-- begin Dataset content --

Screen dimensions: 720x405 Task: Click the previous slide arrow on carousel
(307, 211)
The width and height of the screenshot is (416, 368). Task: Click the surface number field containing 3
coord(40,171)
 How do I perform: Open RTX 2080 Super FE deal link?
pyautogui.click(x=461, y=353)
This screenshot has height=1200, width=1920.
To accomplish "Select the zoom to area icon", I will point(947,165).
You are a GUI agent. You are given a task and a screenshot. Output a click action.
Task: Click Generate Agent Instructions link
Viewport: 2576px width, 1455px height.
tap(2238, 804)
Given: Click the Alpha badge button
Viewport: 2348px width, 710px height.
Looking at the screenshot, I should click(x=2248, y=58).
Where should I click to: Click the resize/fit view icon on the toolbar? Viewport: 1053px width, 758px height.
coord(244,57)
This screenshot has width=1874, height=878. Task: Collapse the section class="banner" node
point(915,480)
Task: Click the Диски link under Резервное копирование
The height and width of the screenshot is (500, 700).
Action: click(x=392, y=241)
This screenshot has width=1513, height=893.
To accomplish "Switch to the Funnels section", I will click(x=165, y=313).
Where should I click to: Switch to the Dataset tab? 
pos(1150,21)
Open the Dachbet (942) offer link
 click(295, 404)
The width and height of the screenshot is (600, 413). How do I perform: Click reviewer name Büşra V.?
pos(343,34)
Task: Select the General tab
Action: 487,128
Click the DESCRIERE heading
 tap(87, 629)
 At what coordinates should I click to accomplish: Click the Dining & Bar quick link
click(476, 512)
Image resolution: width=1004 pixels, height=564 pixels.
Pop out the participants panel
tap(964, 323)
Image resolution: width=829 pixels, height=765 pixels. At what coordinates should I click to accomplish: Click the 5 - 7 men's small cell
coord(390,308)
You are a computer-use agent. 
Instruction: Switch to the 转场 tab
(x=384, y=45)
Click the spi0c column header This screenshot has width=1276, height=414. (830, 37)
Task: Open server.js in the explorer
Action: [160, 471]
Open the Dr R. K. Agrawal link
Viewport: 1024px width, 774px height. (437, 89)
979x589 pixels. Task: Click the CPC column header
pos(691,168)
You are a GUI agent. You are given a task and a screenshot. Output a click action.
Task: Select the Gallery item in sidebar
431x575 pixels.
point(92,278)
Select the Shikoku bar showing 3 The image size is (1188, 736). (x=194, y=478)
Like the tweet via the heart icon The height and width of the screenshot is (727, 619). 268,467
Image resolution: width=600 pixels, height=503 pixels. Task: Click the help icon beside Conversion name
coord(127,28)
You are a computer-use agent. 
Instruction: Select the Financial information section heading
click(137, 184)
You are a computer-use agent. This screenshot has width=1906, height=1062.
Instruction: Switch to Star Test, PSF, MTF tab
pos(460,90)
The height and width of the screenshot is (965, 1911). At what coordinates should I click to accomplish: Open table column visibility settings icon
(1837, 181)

-- end Dataset content --

Brief: Copy the data above line for line, with no changes.

Answer:
Screen dimensions: 720x405 Task: Click the previous slide arrow on carousel
(307, 211)
The width and height of the screenshot is (416, 368). Task: Click the surface number field containing 3
coord(40,171)
 How do I perform: Open RTX 2080 Super FE deal link?
pyautogui.click(x=461, y=353)
This screenshot has height=1200, width=1920.
To accomplish "Select the zoom to area icon", I will point(947,165).
You are a GUI agent. You are given a task and a screenshot. Output a click action.
Task: Click Generate Agent Instructions link
Viewport: 2576px width, 1455px height.
tap(2238, 804)
Given: Click the Alpha badge button
Viewport: 2348px width, 710px height.
Looking at the screenshot, I should click(x=2248, y=58).
Where should I click to: Click the resize/fit view icon on the toolbar? Viewport: 1053px width, 758px height.
coord(244,57)
This screenshot has width=1874, height=878. Task: Collapse the section class="banner" node
point(915,480)
Task: Click the Диски link under Резервное копирование
The height and width of the screenshot is (500, 700).
Action: click(x=392, y=241)
This screenshot has width=1513, height=893.
To accomplish "Switch to the Funnels section", I will click(x=165, y=313).
Where should I click to: Switch to the Dataset tab? 
pos(1150,21)
Open the Dachbet (942) offer link
 click(295, 404)
The width and height of the screenshot is (600, 413). How do I perform: Click reviewer name Büşra V.?
pos(343,34)
Task: Select the General tab
Action: 487,128
Click the DESCRIERE heading
 tap(87, 629)
 At what coordinates should I click to accomplish: Click the Dining & Bar quick link
click(476, 512)
Image resolution: width=1004 pixels, height=564 pixels.
Pop out the participants panel
tap(964, 323)
Image resolution: width=829 pixels, height=765 pixels. At what coordinates should I click to accomplish: Click the 5 - 7 men's small cell
coord(390,308)
You are a computer-use agent. 
Instruction: Switch to the 转场 tab
(x=384, y=45)
Click the spi0c column header This screenshot has width=1276, height=414. (830, 37)
Task: Open server.js in the explorer
Action: [160, 471]
Open the Dr R. K. Agrawal link
Viewport: 1024px width, 774px height. (437, 89)
979x589 pixels. Task: Click the CPC column header
pos(691,168)
You are a GUI agent. You are given a task and a screenshot. Output a click action.
Task: Select the Gallery item in sidebar
431x575 pixels.
point(92,278)
Select the Shikoku bar showing 3 The image size is (1188, 736). (x=194, y=478)
Like the tweet via the heart icon The height and width of the screenshot is (727, 619). 268,467
Image resolution: width=600 pixels, height=503 pixels. Task: Click the help icon beside Conversion name
coord(127,28)
You are a computer-use agent. 
Instruction: Select the Financial information section heading
click(137, 184)
You are a computer-use agent. This screenshot has width=1906, height=1062.
Instruction: Switch to Star Test, PSF, MTF tab
pos(460,90)
The height and width of the screenshot is (965, 1911). At what coordinates should I click to accomplish: Open table column visibility settings icon
(1837, 181)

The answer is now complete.